Estimating $\pi$ by Tossing Polygons
Buffon’s Needle (1777)
This experiment is based on a famous probability problem studied by Georges-Louis Leclerc, Comte de Buffon, in 1777.
Buffon was interested in understanding how random orientation and position affect the chance of hitting a target. One way to think about the problem is through the spread of projectiles. When a musket is fired toward a wall marked with vertical stripes, the exact point where the bullet lands depends on many small sources of randomness: the angle of the shot, small movements of the shooter, wind, and imperfections in the weapon.
Even in a simplified setting, these random variations create a natural question:
If objects fall with random positions and random orientations, how often will they intersect a set of regularly spaced lines?
To study this, Buffon introduced a toy mathematical model.

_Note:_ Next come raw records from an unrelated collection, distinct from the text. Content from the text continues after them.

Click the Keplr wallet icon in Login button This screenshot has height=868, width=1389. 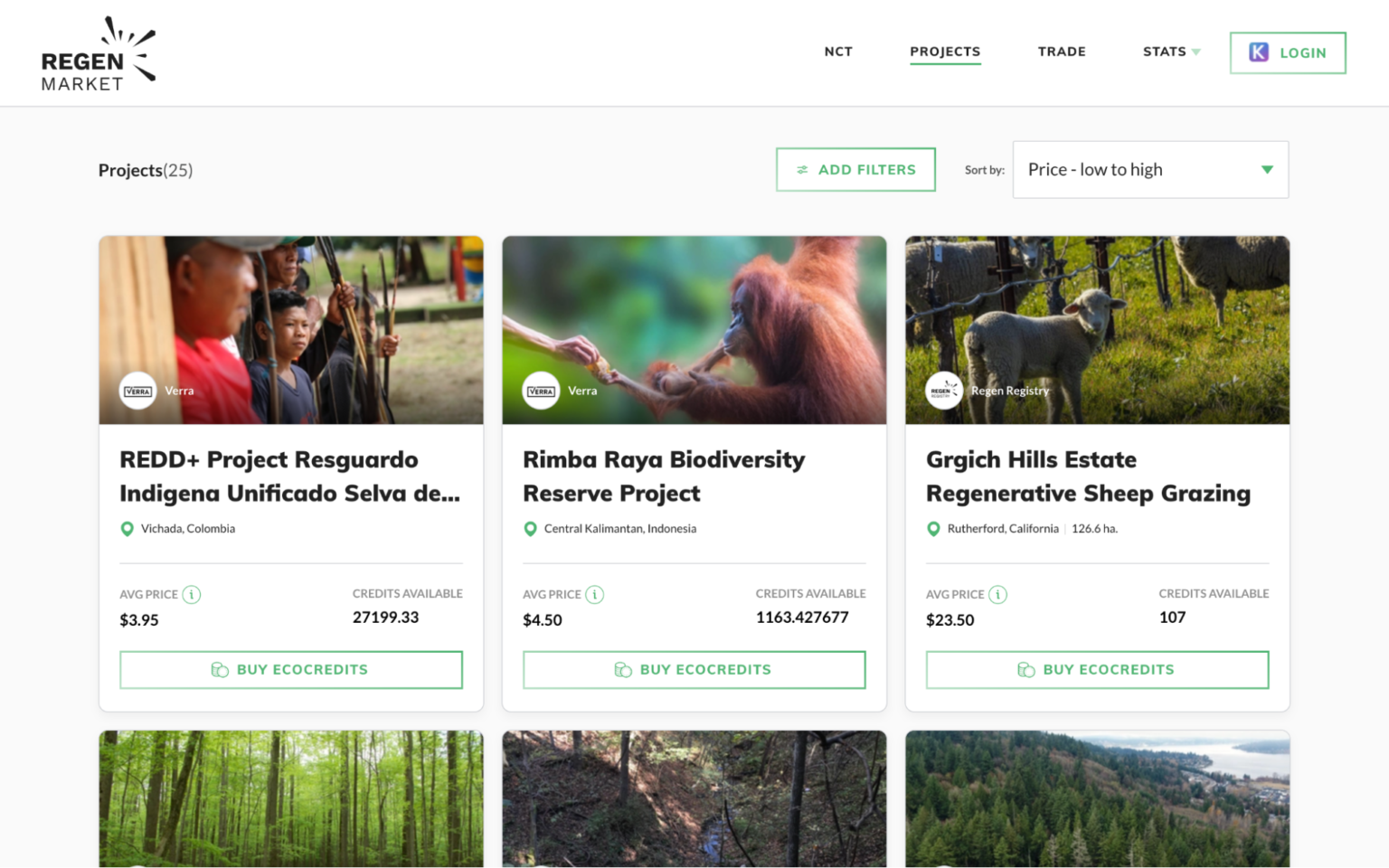(x=1259, y=52)
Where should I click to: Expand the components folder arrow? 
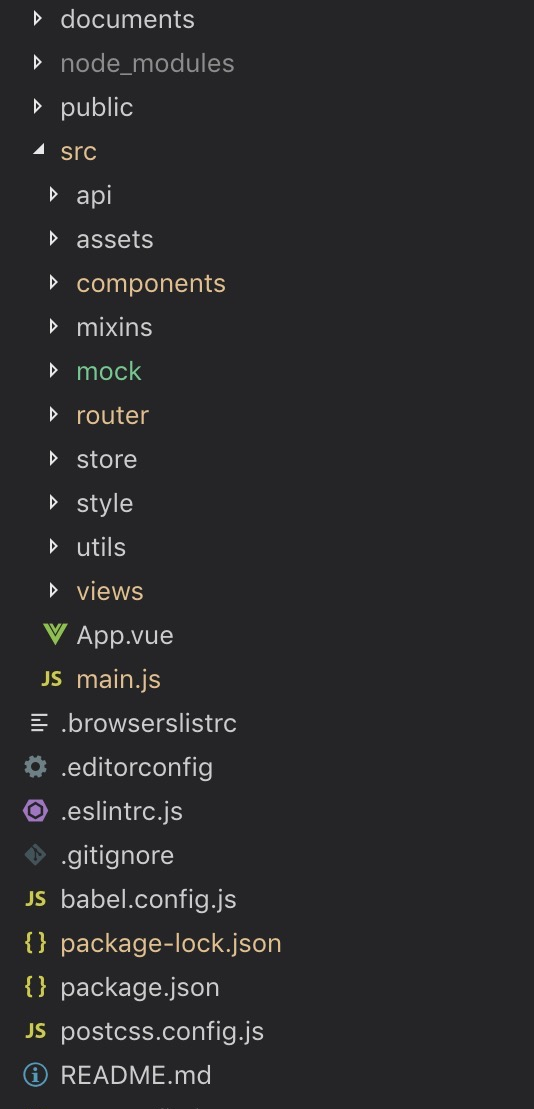tap(54, 283)
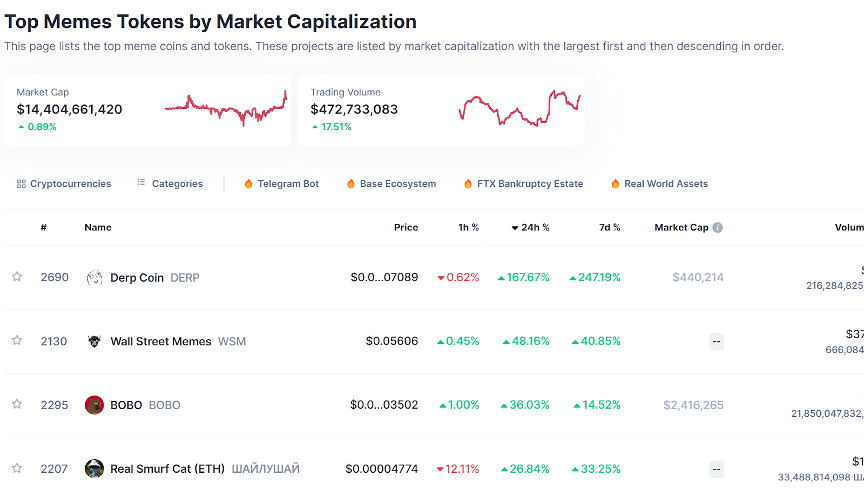Open the Categories tab
Viewport: 864px width, 492px height.
[170, 184]
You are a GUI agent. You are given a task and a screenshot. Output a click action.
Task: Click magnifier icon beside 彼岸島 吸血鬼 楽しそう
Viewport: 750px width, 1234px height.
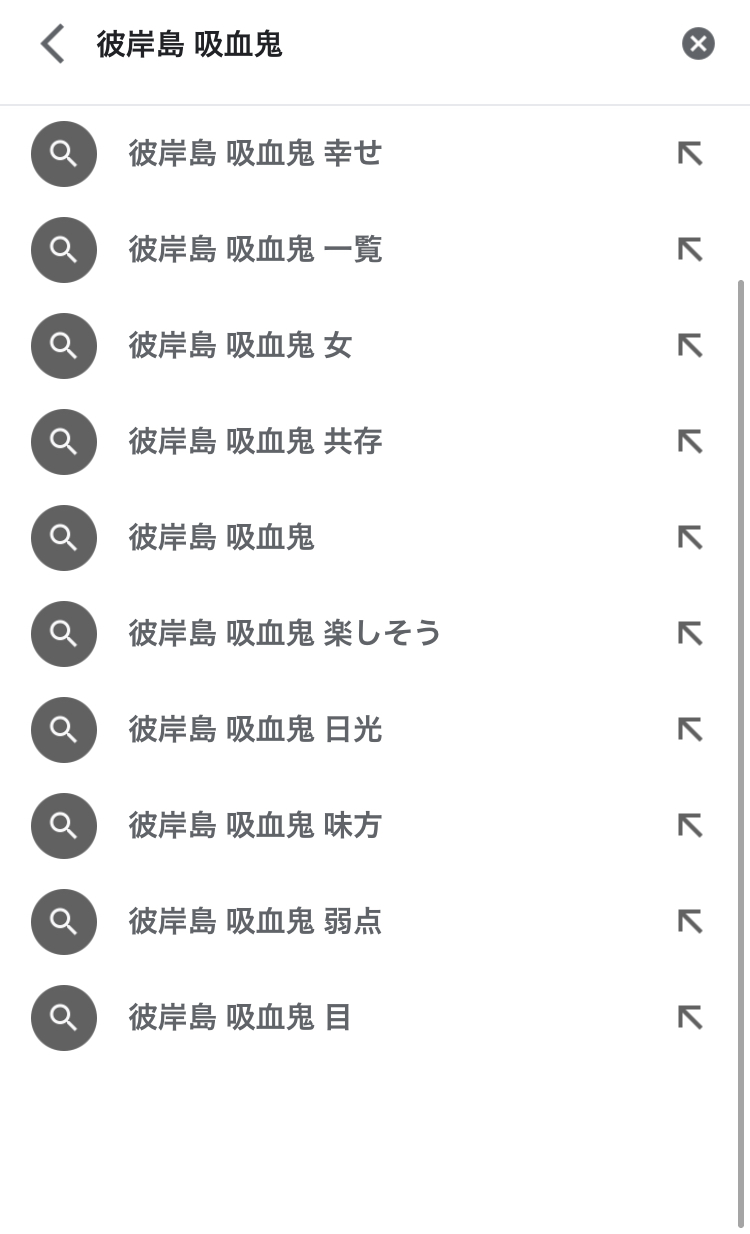tap(64, 634)
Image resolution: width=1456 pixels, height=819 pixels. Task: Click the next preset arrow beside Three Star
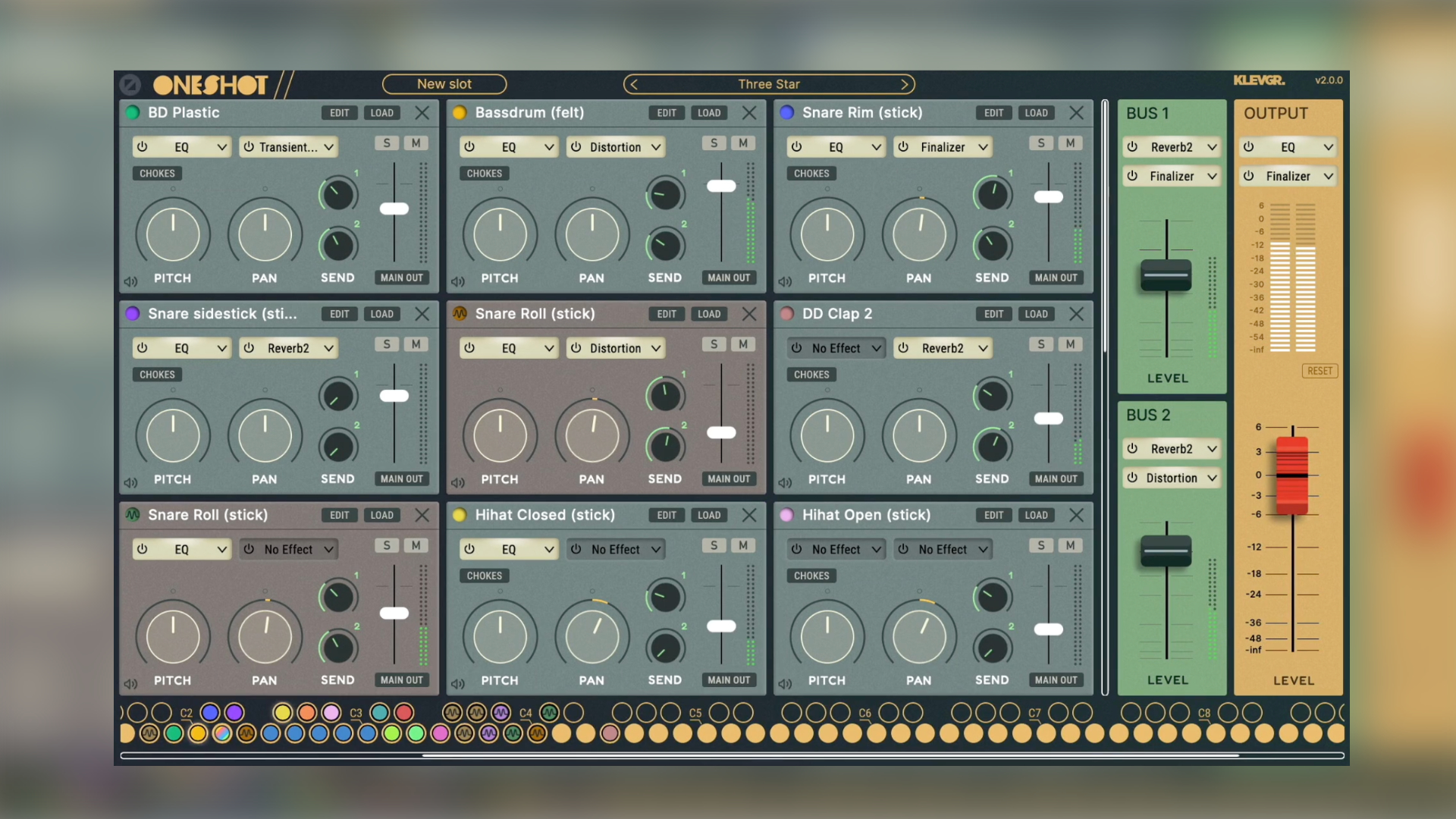(905, 84)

Imagine a floor marked with equally spaced parallel lines a distance \(D\) apart. Now suppose we randomly toss a needle of length \(L\) onto the floor. Each toss produces a random position and a random orientation for the needle. The question becomes:
What is the probability that the needle crosses one of the lines?
Remarkably, when the needle is no longer than the spacing between the lines \((L \le D)\), the answer is
\[P(\text{cross}) = \frac{2L}{\pi D}.\]This formula is surprising because the constant \(\pi\), normally associated with circles, appears in a problem about random geometric placement. If we choose the spacing so that $D = 2L$, then the formula simplifies to
\[P(\text{cross}) = \frac{1}{\pi}.\]This means that we can estimate \(\pi\) experimentally. If we repeatedly toss the needle and record the fraction of throws that cross a line,
\[\hat{p} = \frac{\text{number of crossings}}{\text{number of tosses}},\]then
\[\pi \approx \frac{1}{\hat{p}}.\]To understand why this formula is true, we analyze the geometry of a random toss.
Deriving Buffon’s Formula by Projection
Because the floor markings are vertical lines, the crossing event depends only on the needle’s horizontal extent. The vertical position of the needle does not matter. So instead of tracking the full position of the needle in the plane, we can simplify the problem by projecting everything onto the $x$-axis.
Step 1: Collapse the geometry to one dimension
Fix an angle $\theta \in [0,\pi/2]$ between the needle and the vertical lines. When the needle has length $L$ and makes angle $\theta$ with the vertical, its projection onto the $x$-axis has length
\[L\sin\theta.\]This projected length measures how far the needle stretches horizontally. Since the floor lines are vertical, the needle crosses a line exactly when its horizontal projection crosses one of the projected line locations on the $x$-axis. So for a fixed angle $\theta$, the two-dimensional crossing problem becomes a one-dimensional question:
If an interval of length $L\sin\theta$ is placed randomly on a line with marks spaced distance $D$ apart, what is the probability that it crosses one of the marks?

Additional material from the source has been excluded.